For example, evidence on the effectiveness of acupuncture is variable and inconsistent for any condition, in contrast, treatments outside the bounds of safety and efficacy are termed quackery. Medical availability and clinical practice varies across the world due to differences in culture. In modern clinical practice, physicians personally assess patients in order to diagnose, the doctor-patient relationship typically begins an interaction with an examination of the patients medical history and medical record, followed by a medical interview and a physical examination. Basic diagnostic medical devices are typically used, after examination for signs and interviewing for symptoms, the doctor may order medical tests, take a biopsy, or prescribe pharmaceutical drugs or other therapies. Differential diagnosis methods help to rule out conditions based on the information provided, during the encounter, properly informing the patient of all relevant facts is an important part of the relationship and the development of trust.
The medical encounter is documented in the record, which is a legal document in many jurisdictions. Follow-ups may be shorter but follow the general procedure. The diagnosis and treatment may take only a few minutes or a few weeks depending upon the complexity of the issue, the components of the medical interview and encounter are, Chief complaint, the reason for the current medical visit. They are in the patients own words and are recorded along with the duration of each one, called chief concern or presenting complaint. History of present illness, the order of events of symptoms. Distinguishable from history of illness, often called past medical history
Sensitivity and specificity
Specificity measures the proportion of negatives that are correctly identified as such. Because most medical tests do not have sensitivity and specificity values above 99%, but for practical reasons, tests with sensitivity and specificity values above 90% have high credibility, albeit usually no certainty, in differential diagnosis. Sensitivity therefore quantifies the avoiding of false negatives, and specificity does the same for false positives and this trade-off can be represented graphically using a receiver operating characteristic curve. In reality, any non-deterministic predictor will possess a minimum error bound known as the Bayes error rate, imagine a study evaluating a new test that screens people for a disease. Each person taking the test either has or does not have the disease, the test outcome can be positive or negative. The test results for each subject may or may not match the actual status. The four outcomes can be formulated in a 2×2 contingency table or confusion matrix, as follows, Sensitivity refers to the tests ability to correctly detect patients who do have the condition.

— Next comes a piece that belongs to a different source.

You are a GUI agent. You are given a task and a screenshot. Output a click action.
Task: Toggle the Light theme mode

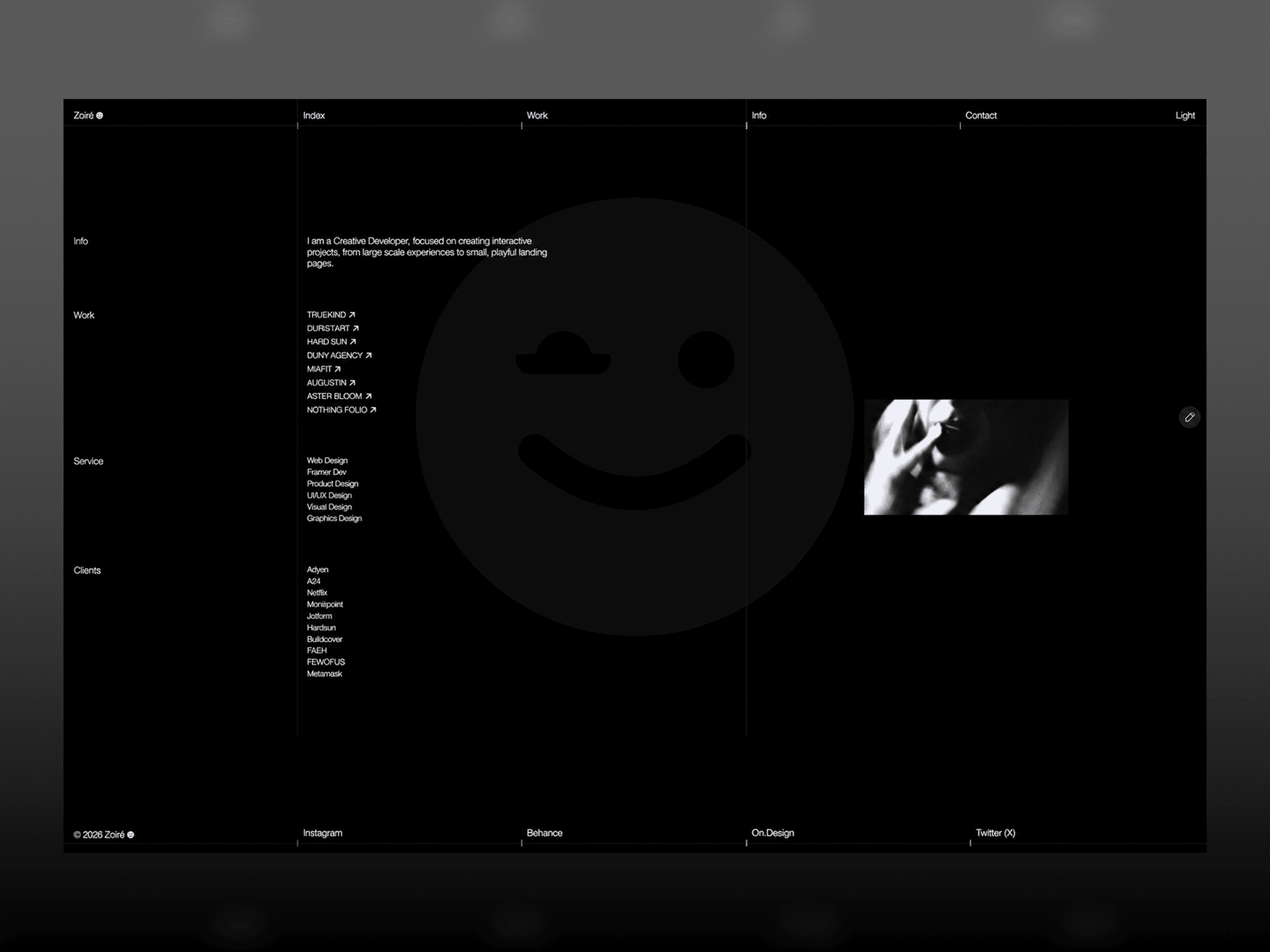click(1184, 115)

In the example of a medical test used to identify a disease, a high sensitivity test is reliable when its result is negative, since it rarely misdiagnoses those who have the disease. A test with 100% sensitivity will recognize all patients with the disease by testing positive, a negative test result would definitively rule out presence of the disease in a patient. A positive result in a test with high sensitivity is not useful for ruling in disease, suppose a bogus test kit is designed to show only one reading, positive. When used on diseased patients, all patients test positive, giving the test 100% sensitivity, sensitivity by definition does not take into account false positives. The bogus test returns positive on all healthy patients, giving it a positive rate of 100%. The calculation of sensitivity does not take into account indeterminate test results, if a test cannot be repeated, indeterminate samples either should be excluded from the analysis or can be treated as false negatives. Specificity relates to the ability to correctly detect patients without a condition.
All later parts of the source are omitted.